=== Begin Enclosure ===

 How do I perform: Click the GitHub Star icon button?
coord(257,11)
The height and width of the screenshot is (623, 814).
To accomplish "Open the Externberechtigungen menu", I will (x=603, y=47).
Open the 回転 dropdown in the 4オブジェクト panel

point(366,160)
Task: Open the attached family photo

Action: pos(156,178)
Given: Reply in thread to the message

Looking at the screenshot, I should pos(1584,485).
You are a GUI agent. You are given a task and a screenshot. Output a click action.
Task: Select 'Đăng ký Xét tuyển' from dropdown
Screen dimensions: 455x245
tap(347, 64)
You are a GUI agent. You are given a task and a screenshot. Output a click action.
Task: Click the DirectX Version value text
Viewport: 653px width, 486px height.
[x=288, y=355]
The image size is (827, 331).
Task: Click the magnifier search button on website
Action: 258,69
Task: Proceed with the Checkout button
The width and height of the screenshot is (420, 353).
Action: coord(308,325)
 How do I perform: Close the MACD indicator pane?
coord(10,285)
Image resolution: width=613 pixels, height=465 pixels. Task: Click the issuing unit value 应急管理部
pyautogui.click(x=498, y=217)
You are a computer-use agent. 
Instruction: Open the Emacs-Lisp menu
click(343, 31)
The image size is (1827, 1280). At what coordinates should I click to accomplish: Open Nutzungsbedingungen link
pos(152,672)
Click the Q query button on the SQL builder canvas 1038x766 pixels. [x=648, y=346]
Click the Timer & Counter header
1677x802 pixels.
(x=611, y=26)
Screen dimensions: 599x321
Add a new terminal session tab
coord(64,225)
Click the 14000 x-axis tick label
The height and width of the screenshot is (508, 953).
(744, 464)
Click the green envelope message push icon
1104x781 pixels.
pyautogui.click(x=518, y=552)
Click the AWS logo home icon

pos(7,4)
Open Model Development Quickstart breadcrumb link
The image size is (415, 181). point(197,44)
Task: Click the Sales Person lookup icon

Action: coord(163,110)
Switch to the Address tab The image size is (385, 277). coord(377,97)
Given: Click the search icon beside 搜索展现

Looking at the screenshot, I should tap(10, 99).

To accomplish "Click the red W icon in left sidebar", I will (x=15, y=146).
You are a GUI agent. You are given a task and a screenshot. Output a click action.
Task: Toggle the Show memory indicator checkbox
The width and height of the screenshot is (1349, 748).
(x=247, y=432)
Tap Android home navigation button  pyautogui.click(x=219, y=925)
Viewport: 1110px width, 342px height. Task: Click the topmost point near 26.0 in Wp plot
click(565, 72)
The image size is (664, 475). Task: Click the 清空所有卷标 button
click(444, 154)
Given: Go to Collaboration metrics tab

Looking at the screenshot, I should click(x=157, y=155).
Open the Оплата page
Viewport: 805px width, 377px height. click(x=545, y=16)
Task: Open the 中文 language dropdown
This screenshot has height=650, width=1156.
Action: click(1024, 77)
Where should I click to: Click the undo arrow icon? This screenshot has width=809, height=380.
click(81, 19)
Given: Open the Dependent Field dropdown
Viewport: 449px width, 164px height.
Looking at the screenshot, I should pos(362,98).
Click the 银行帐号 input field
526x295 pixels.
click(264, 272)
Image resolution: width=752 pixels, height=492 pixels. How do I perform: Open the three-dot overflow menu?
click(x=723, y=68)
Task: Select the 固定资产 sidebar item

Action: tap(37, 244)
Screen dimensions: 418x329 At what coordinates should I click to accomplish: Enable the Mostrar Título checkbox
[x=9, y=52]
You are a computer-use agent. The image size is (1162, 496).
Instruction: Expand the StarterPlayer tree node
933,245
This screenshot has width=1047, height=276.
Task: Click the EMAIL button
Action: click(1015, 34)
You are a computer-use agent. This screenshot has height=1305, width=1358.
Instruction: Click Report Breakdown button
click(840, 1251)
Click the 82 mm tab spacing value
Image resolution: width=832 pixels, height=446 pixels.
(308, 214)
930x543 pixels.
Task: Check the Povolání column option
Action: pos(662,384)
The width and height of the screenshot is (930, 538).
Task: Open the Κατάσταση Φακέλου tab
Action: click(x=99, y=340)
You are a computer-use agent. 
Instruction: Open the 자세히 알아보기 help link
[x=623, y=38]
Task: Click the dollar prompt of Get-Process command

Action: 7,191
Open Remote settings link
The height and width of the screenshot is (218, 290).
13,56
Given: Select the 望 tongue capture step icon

=== End Enclosure ===

• [WHAT IS NEEDED]: Return the lines above exactly, keeping every word.

• [OUTPUT FOR THIS EXERCISE]:
 How do I perform: Click the GitHub Star icon button?
coord(257,11)
The height and width of the screenshot is (623, 814).
To accomplish "Open the Externberechtigungen menu", I will (x=603, y=47).
Open the 回転 dropdown in the 4オブジェクト panel

point(366,160)
Task: Open the attached family photo

Action: pos(156,178)
Given: Reply in thread to the message

Looking at the screenshot, I should pos(1584,485).
You are a GUI agent. You are given a task and a screenshot. Output a click action.
Task: Select 'Đăng ký Xét tuyển' from dropdown
Screen dimensions: 455x245
tap(347, 64)
You are a GUI agent. You are given a task and a screenshot. Output a click action.
Task: Click the DirectX Version value text
Viewport: 653px width, 486px height.
[x=288, y=355]
The image size is (827, 331).
Task: Click the magnifier search button on website
Action: 258,69
Task: Proceed with the Checkout button
The width and height of the screenshot is (420, 353).
Action: coord(308,325)
 How do I perform: Close the MACD indicator pane?
coord(10,285)
Image resolution: width=613 pixels, height=465 pixels. Task: Click the issuing unit value 应急管理部
pyautogui.click(x=498, y=217)
You are a computer-use agent. 
Instruction: Open the Emacs-Lisp menu
click(343, 31)
The image size is (1827, 1280). At what coordinates should I click to accomplish: Open Nutzungsbedingungen link
pos(152,672)
Click the Q query button on the SQL builder canvas 1038x766 pixels. [x=648, y=346]
Click the Timer & Counter header
1677x802 pixels.
(x=611, y=26)
Screen dimensions: 599x321
Add a new terminal session tab
coord(64,225)
Click the 14000 x-axis tick label
The height and width of the screenshot is (508, 953).
(744, 464)
Click the green envelope message push icon
1104x781 pixels.
pyautogui.click(x=518, y=552)
Click the AWS logo home icon

pos(7,4)
Open Model Development Quickstart breadcrumb link
The image size is (415, 181). point(197,44)
Task: Click the Sales Person lookup icon

Action: coord(163,110)
Switch to the Address tab The image size is (385, 277). coord(377,97)
Given: Click the search icon beside 搜索展现

Looking at the screenshot, I should tap(10, 99).

To accomplish "Click the red W icon in left sidebar", I will (x=15, y=146).
You are a GUI agent. You are given a task and a screenshot. Output a click action.
Task: Toggle the Show memory indicator checkbox
The width and height of the screenshot is (1349, 748).
(x=247, y=432)
Tap Android home navigation button  pyautogui.click(x=219, y=925)
Viewport: 1110px width, 342px height. Task: Click the topmost point near 26.0 in Wp plot
click(565, 72)
The image size is (664, 475). Task: Click the 清空所有卷标 button
click(444, 154)
Given: Go to Collaboration metrics tab

Looking at the screenshot, I should click(x=157, y=155).
Open the Оплата page
Viewport: 805px width, 377px height. click(x=545, y=16)
Task: Open the 中文 language dropdown
This screenshot has height=650, width=1156.
Action: click(1024, 77)
Where should I click to: Click the undo arrow icon? This screenshot has width=809, height=380.
click(81, 19)
Given: Open the Dependent Field dropdown
Viewport: 449px width, 164px height.
Looking at the screenshot, I should pos(362,98).
Click the 银行帐号 input field
526x295 pixels.
click(264, 272)
Image resolution: width=752 pixels, height=492 pixels. How do I perform: Open the three-dot overflow menu?
click(x=723, y=68)
Task: Select the 固定资产 sidebar item

Action: tap(37, 244)
Screen dimensions: 418x329 At what coordinates should I click to accomplish: Enable the Mostrar Título checkbox
[x=9, y=52]
You are a computer-use agent. The image size is (1162, 496).
Instruction: Expand the StarterPlayer tree node
933,245
This screenshot has width=1047, height=276.
Task: Click the EMAIL button
Action: click(1015, 34)
You are a computer-use agent. This screenshot has height=1305, width=1358.
Instruction: Click Report Breakdown button
click(840, 1251)
Click the 82 mm tab spacing value
Image resolution: width=832 pixels, height=446 pixels.
(308, 214)
930x543 pixels.
Task: Check the Povolání column option
Action: pos(662,384)
The width and height of the screenshot is (930, 538).
Task: Open the Κατάσταση Φακέλου tab
Action: click(x=99, y=340)
You are a computer-use agent. 
Instruction: Open the 자세히 알아보기 help link
[x=623, y=38]
Task: Click the dollar prompt of Get-Process command

Action: 7,191
Open Remote settings link
The height and width of the screenshot is (218, 290).
13,56
Given: Select the 望 tongue capture step icon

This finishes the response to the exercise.